C’est alors que je l’entendis pour la première fois : un bourdonnement lointain. Un son sourd, presque imperceptible, mais qui semblait vibrer dans l’air. Je m’arrêtai, regardant autour de moi, et remarquai soudain que la plupart des passants avaient disparu. Le silence était oppressant, et ce bourdonnement… il faisait dresser les poils sur ma nuque.

« Non… Non… Quelque chose ne va pas du tout, » murmurai-je, le cœur battant.

Mon instinct me criait de comprendre ce qui se passait. C’est alors que mes yeux tombèrent sur une poubelle, d’où dépassait un journal froissé. Je m’approchai rapidement, mon pouls s’accélérant à chaque pas. Je saisis le journal, à moitié couvert de saletés, et frottai la surface pour en lire les mots. Une grande partie du texte était illisible, mais la date, elle, était toujours visible :

9 octobre 1940.

À cet instant, je réalisai que non seulement j’étais dans la mauvaise année, mais que tout ce que je venais de remarquer prenait enfin sens. Les bâtiments en ruine, les gens nerveux, les rideaux épais couvrant toutes les fenêtres… Et ce bourdonnement sourd. L’année 1940…

Puis, les mots d’un cours d’histoire auquel je n’avais prêté que peu d’attention surgirent brutalement dans ma mémoire :

« LE BLITZ DE LONDRES. »

Des fragments du cours du professeur Binns me revinrent : Le Blitz de Londres… cette période de la Seconde Guerre mondiale où les bombardiers allemands pilonnaient la ville chaque nuit pendant des mois, dans une tentative de briser le moral britannique.

Avec une terreur grandissante, je compris soudain ce que ce bourdonnement signifiait. Ce bruit inquiétant était le son des moteurs de centaines de bombardiers allemands, se dirigeant droit vers moi.

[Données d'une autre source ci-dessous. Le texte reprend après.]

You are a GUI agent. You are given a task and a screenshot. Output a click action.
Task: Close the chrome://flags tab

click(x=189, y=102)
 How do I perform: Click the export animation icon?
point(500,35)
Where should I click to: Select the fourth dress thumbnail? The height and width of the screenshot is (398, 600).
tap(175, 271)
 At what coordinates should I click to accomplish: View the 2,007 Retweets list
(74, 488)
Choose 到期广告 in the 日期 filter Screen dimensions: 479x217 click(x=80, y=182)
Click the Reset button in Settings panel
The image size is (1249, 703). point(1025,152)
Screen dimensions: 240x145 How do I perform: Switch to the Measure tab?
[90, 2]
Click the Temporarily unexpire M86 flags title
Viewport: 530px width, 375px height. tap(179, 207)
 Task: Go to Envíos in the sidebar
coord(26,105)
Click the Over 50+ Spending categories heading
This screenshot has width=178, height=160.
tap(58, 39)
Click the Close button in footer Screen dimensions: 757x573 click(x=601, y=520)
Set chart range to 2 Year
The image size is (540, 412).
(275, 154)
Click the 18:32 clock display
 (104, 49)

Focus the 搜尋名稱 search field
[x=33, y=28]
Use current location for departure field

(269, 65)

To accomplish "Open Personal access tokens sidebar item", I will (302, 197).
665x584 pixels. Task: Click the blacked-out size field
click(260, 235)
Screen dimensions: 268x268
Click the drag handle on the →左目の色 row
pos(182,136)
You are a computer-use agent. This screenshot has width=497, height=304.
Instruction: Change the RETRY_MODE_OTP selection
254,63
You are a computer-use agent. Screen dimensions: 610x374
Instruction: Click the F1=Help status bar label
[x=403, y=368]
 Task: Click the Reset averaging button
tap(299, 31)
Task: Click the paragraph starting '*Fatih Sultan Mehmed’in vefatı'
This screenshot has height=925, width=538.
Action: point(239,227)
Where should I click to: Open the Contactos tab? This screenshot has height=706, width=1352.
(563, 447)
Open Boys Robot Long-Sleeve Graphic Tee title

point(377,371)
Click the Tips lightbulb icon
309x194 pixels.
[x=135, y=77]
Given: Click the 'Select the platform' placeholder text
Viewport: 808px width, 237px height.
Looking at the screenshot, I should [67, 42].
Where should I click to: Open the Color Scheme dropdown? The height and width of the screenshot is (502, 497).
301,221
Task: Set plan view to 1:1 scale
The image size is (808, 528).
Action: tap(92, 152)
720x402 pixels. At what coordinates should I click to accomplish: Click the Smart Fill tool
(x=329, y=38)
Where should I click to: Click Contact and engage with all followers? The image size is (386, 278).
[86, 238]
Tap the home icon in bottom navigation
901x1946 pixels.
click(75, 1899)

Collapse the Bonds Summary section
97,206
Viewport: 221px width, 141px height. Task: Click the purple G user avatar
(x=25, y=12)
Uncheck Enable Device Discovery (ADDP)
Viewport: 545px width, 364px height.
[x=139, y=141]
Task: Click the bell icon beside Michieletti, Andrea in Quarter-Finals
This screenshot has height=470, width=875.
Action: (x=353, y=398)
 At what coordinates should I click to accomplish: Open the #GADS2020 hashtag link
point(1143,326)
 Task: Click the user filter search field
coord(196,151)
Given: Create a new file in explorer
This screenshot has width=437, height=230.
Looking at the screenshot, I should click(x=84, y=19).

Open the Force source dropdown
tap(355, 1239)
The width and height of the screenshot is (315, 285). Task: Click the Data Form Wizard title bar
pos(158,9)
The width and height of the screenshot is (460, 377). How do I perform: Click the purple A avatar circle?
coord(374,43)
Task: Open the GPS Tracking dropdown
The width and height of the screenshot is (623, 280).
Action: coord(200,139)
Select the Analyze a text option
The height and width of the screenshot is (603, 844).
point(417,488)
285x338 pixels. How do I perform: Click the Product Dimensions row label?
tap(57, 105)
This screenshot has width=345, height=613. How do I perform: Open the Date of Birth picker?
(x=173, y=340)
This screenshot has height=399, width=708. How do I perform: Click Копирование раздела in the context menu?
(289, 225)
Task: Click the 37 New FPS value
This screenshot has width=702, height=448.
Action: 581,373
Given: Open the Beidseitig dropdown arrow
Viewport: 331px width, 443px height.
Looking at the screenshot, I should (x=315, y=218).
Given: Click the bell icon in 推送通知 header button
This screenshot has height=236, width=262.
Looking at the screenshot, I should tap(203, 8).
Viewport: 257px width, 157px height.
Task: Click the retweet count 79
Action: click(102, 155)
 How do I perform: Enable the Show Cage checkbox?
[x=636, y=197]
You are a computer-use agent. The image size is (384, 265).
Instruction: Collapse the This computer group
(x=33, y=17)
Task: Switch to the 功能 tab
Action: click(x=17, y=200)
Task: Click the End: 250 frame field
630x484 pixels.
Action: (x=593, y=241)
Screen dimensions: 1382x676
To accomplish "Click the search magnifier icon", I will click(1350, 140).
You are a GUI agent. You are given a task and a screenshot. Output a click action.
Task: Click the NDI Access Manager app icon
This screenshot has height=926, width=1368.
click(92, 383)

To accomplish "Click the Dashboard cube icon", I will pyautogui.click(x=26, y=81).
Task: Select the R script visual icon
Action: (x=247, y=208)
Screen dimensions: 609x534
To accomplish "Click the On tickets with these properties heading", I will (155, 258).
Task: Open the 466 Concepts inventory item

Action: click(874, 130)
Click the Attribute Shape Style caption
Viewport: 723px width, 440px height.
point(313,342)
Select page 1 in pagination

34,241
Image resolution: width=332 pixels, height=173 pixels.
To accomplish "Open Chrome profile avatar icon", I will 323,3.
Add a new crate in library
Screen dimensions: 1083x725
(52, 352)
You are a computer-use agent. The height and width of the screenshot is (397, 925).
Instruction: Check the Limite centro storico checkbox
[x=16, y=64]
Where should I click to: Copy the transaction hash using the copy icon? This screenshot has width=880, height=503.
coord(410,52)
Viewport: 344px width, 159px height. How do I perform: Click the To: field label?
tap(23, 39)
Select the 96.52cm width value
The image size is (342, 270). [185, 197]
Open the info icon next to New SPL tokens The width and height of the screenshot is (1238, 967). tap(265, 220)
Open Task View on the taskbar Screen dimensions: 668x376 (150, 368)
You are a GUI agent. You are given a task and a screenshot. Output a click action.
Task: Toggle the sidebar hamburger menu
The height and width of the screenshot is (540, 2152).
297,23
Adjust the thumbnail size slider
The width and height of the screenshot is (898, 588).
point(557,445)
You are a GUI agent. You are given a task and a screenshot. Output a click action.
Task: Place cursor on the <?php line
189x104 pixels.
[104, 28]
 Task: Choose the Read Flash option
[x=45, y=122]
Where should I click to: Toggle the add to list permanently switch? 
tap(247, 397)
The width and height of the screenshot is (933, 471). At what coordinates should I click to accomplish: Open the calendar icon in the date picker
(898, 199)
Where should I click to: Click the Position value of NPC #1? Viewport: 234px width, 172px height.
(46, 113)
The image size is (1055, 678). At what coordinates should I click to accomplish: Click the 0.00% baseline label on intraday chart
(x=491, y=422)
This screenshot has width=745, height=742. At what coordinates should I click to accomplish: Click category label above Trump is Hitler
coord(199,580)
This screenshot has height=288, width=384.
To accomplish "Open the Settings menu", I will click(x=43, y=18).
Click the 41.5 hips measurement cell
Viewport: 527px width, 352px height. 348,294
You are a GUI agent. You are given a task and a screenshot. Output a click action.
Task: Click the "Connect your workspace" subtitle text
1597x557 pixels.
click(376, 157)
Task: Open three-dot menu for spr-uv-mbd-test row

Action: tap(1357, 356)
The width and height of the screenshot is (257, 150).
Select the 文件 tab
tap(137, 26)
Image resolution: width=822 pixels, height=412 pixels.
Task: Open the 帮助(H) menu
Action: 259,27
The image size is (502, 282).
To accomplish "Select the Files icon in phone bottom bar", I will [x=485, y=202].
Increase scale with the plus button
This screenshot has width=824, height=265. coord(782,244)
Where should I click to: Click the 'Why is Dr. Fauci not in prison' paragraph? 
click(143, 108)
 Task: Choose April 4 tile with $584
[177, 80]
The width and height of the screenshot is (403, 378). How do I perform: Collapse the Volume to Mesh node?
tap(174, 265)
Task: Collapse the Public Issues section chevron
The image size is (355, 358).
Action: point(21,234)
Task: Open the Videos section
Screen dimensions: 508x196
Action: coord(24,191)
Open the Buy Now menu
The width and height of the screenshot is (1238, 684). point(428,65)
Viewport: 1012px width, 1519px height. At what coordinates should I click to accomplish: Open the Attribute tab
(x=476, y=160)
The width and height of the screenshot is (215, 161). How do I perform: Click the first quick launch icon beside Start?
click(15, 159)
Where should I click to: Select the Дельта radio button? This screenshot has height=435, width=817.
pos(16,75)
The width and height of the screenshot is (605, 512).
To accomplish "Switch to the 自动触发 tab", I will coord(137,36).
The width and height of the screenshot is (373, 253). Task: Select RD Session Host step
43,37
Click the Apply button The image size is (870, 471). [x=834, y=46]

La sirène de raid aérien hurla dans la nuit, confirmant mes pires craintes.

« MERDE ! » jurai-je à haute voix. « Dumbledore, espèce de connard ! Tu m’as foutue en plein milieu du Blitz ! »

Je regardai ma montre, hésitant à appuyer sur le bouton de rappel. Mais non. Si j’utilisais le rappel d’urgence maintenant, il y avait une chance que la machine se détruise. Cela réduirait à néant mes espoirs de retourner voir Fleur. Je devais trouver un autre moyen.

J’ai fait demi-tour et couru aussi vite que je pouvais vers l’usine. Alors que je me précipitais dans les rues sombres, des explosions résonnaient au loin. Une rue plus bas, j’aperçus un immeuble frappé par une bombe s’effondrer dans un fracas terrifiant, remplissant l’air de fumée et de débris.

J'étais pétrifiée, réalisant que revenir à l’usine me mettrait directement sur la trajectoire des bombardiers ennemis.

Le bourdonnement n'était plus lointain. Il était assourdissant, transformé en un rugissement menaçant.

Une vague de panique m'envahit. Mon cerveau se mit à fonctionner à toute vitesse.

« Réfléchis... Réfléchis… » dis-je à voix haute. J’essayais désespérément de me souvenir de quelque chose de ce fichu cours d’histoire. À l’époque, j’étais convaincue que rien de tout cela ne serait jamais utile.

« Monsieur Binns… Je reconnais mon erreur. »

Puis une étincelle jaillit dans mon esprit. Un fragment du cours traversa ma mémoire.

« Pendant le Blitz, de nombreux Londoniens se réfugiaient dans les tunnels du métro. »

Bien sûr ! Le métro ! C’est là que je dois aller.

Mon regard balaya la rue à la recherche d’un panneau indiquant une station de métro. Je devais la trouver, et vite. Le grondement des bombardiers se rapprochait à chaque seconde, et je savais que je n’avais pas beaucoup de temps.

Soudain, je me rappelai avoir passé l’entrée d’une station de métro à un pâté de maisons. Avec les explosions devenant de plus en plus fortes et proches, je courus aussi vite que possible vers la bouche de métro. Les chaussures que je portais n’étaient pas du tout adaptées à la course, mais l’adrénaline m’aidait à maintenir l’allure. Mon cœur battait à tout rompre, mes pieds glissant parfois sur les pavés mouillés.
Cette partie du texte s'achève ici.